# Another copper slab leak



## Protech (Sep 22, 2008)

This was a nice one I did this morning. I located the leak, did demo, replaced a section of pipe, rough patched the floor, reset the toilet and collected payment in less than 3 hours. Made more than $1000 on the job.

I like to drill a few 1 1/4" holes with my Bosch rotary hammer in a square pattern and then "connect the dots" with a 2" scaling bit. The result is one piece on concrete that can quickly be removed and disposed of. This technique works well if you are making a hole less than 1 square foot. Any bigger than that and I'll usually pull the jackhammer of the truck.

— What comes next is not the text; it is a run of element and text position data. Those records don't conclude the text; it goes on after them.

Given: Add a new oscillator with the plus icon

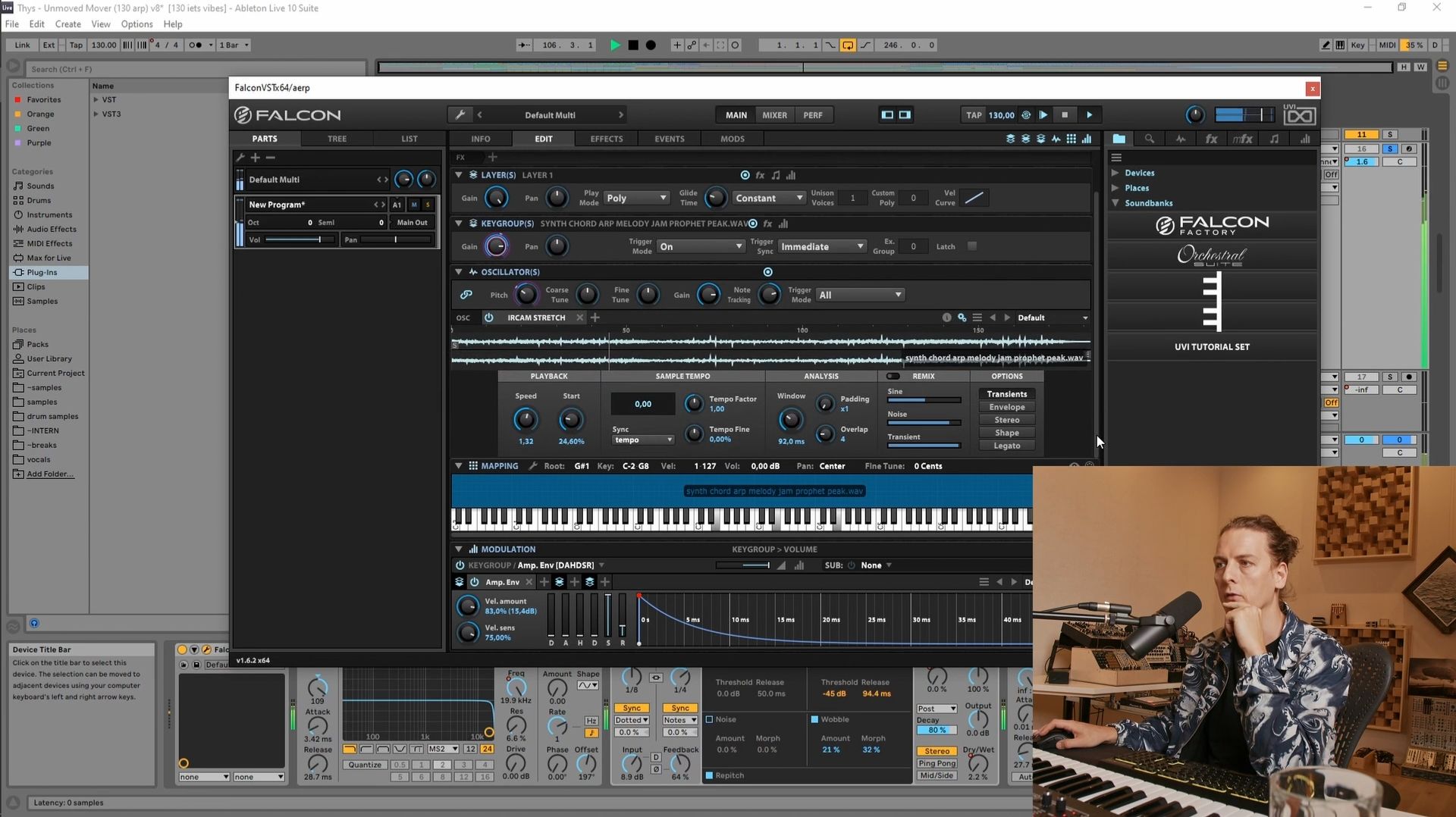Looking at the screenshot, I should point(595,318).
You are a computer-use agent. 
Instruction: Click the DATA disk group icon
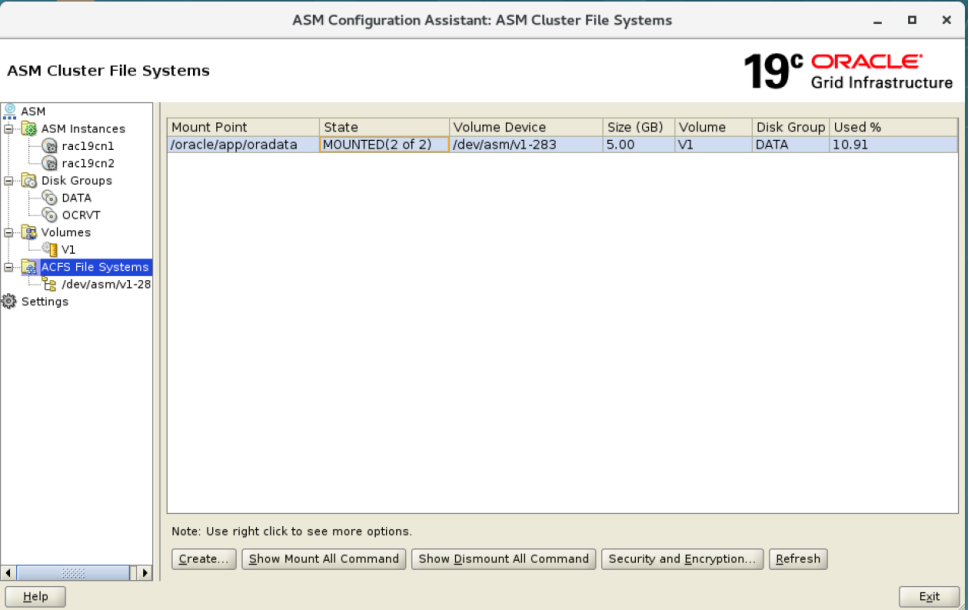(x=47, y=198)
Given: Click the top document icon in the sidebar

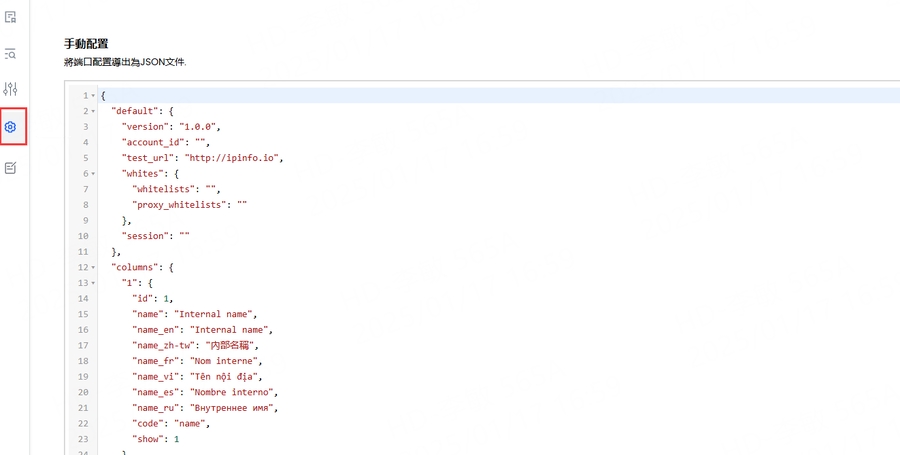Looking at the screenshot, I should pos(11,17).
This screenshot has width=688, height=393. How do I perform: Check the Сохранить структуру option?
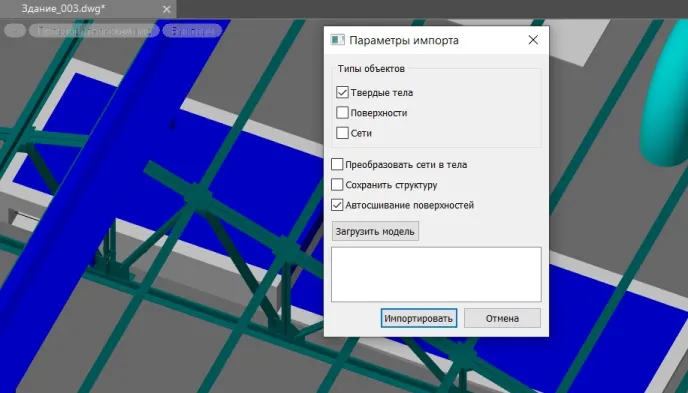[337, 185]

This home owner has had 3 leaks in the past 18 months and the house was built in the late 80s. We will be coming back to repipe it.


----------



## gusty60 (Oct 21, 2008)

What are you using for th repipe?


----------



## Protech (Sep 22, 2008)

Pex


----------



## Plasticman (Oct 14, 2008)

Welcome to the Florida aquafer. ( spelling ? )
Chemicals from all the fertilizer poured on the golf courses prolly.


----------



## Protech (Sep 22, 2008)

*more pics*

more pics


----------



## user823 (Feb 3, 2009)

Nice job!


----------



## Hyper Piper (Nov 29, 2008)

Was the leak caused by the concrete being in contact with the copper pipe? I've seen leaks caused by that scenario before.


----------



## Protech (Sep 22, 2008)

the pipe was sleeved in armaflex


----------



## ROCKSTARPLUMBER (Dec 14, 2008)

Come across alot of those here in N florida too. Have some pics somewhere, will try to find and post.

BTW, did you sell a new Gerber with slab leak? Looks like it.


----------



## Protech (Sep 22, 2008)

no, it was installed on the last leak.


----------



## SPH (Nov 4, 2008)

copper leaking??? noooo... i thought only pex did that!!

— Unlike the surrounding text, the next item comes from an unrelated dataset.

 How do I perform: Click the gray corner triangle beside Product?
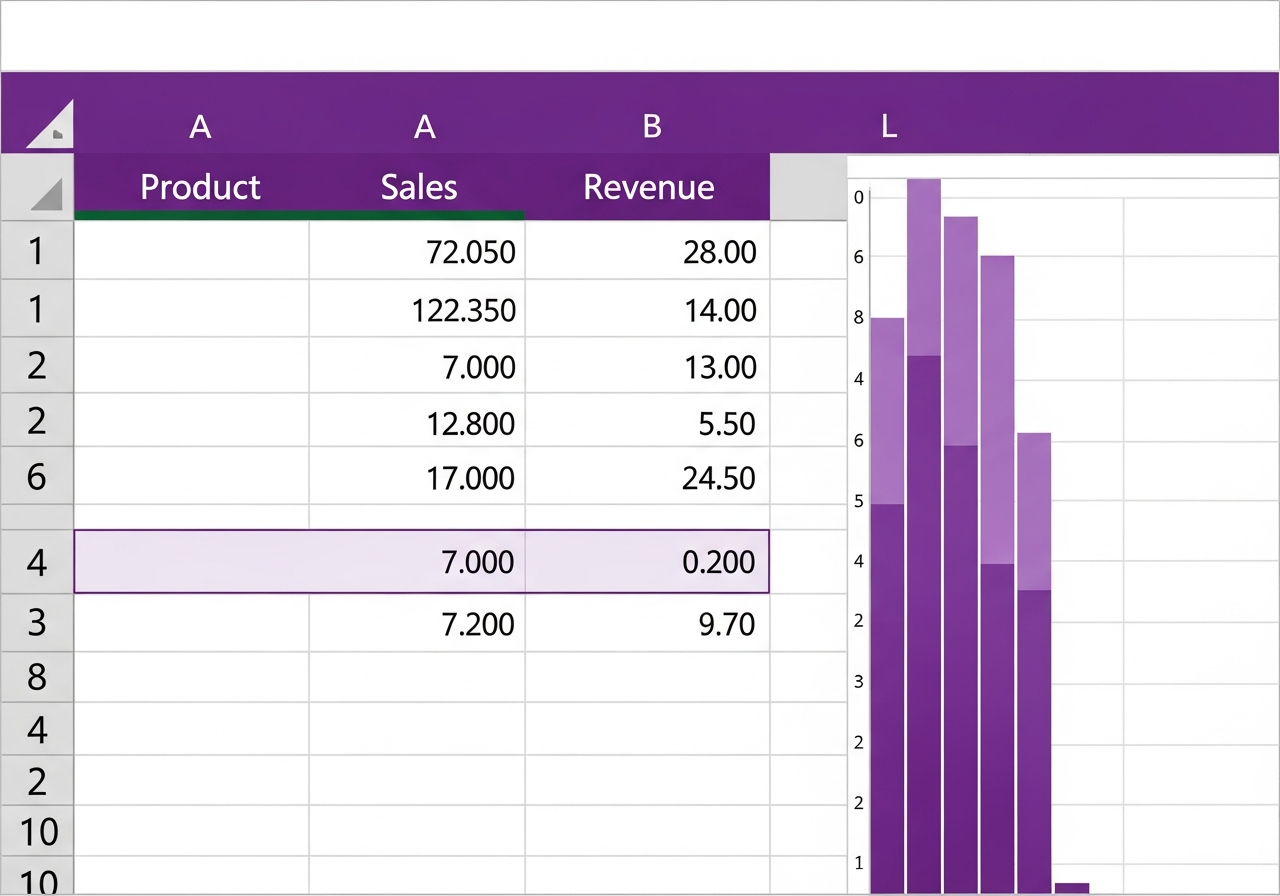pos(47,194)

Good repair! Glad to hear you made some money!


----------



## Protech (Sep 22, 2008)

Around here, copper is the worst type of pipe to use. I have done over a thousand copper leak repairs.


----------



## PipemanNYC (Nov 21, 2008)

i have the same knife...


----------



## Plumber (Jan 18, 2009)

Why not just go with copper? Oh...."Super Pex Man"...I get it :thumbup:

Nice job. We have basements and crawlers, so the big buck pipe repairs don't happen often enough and diy'ers jump on it.


----------



## WestCoastPlumber (Jun 17, 2008)

Did you braze that joint? We have to braze all joints under the slab.

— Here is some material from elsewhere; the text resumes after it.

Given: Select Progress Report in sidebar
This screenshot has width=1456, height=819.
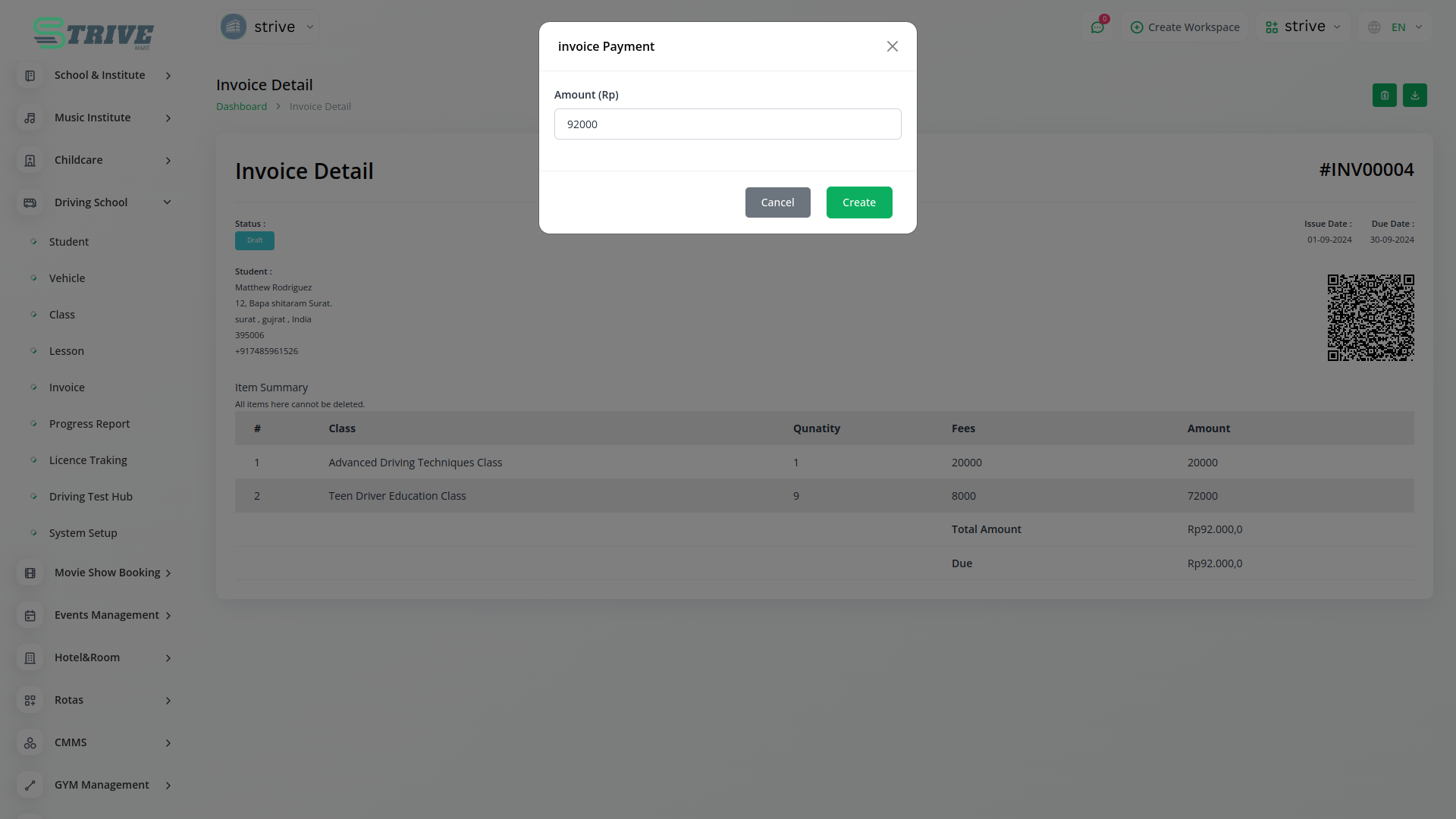Looking at the screenshot, I should [89, 424].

I actually have a slab leak tomorrow, at a dentist office, on a sunday. its hte secoind, I repaird the first one about 4 weeks ago, a gusher, this one was 50' away, same hallway, this time the carpet is staying wet.

I am re-piping in about 2 montths, All 19 sinks need to be brought out of the slab, I have the contract signed, this is just an added bonus :yes:

The dentist is waiting for his designer to finish, so we (work comp just kicked in) can go in repipe, change out all faucets, sinks and strainers.

Fun times, I hate slab leaks, but it's all good!


----------



## smellslike$tome (Jun 16, 2008)

WestCoastPlumber said:


> Did you braze that joint? We have to braze all joints under the slab.
> 
> I actually have a slab leak tomorrow, at a dentist office, on a sunday. its hte secoind, I repaird the first one about 4 weeks ago, a gusher, this one was 50' away, same hallway, this time the carpet is staying wet.
> 
> ...


I see MANY CLAMS in your future!!!


----------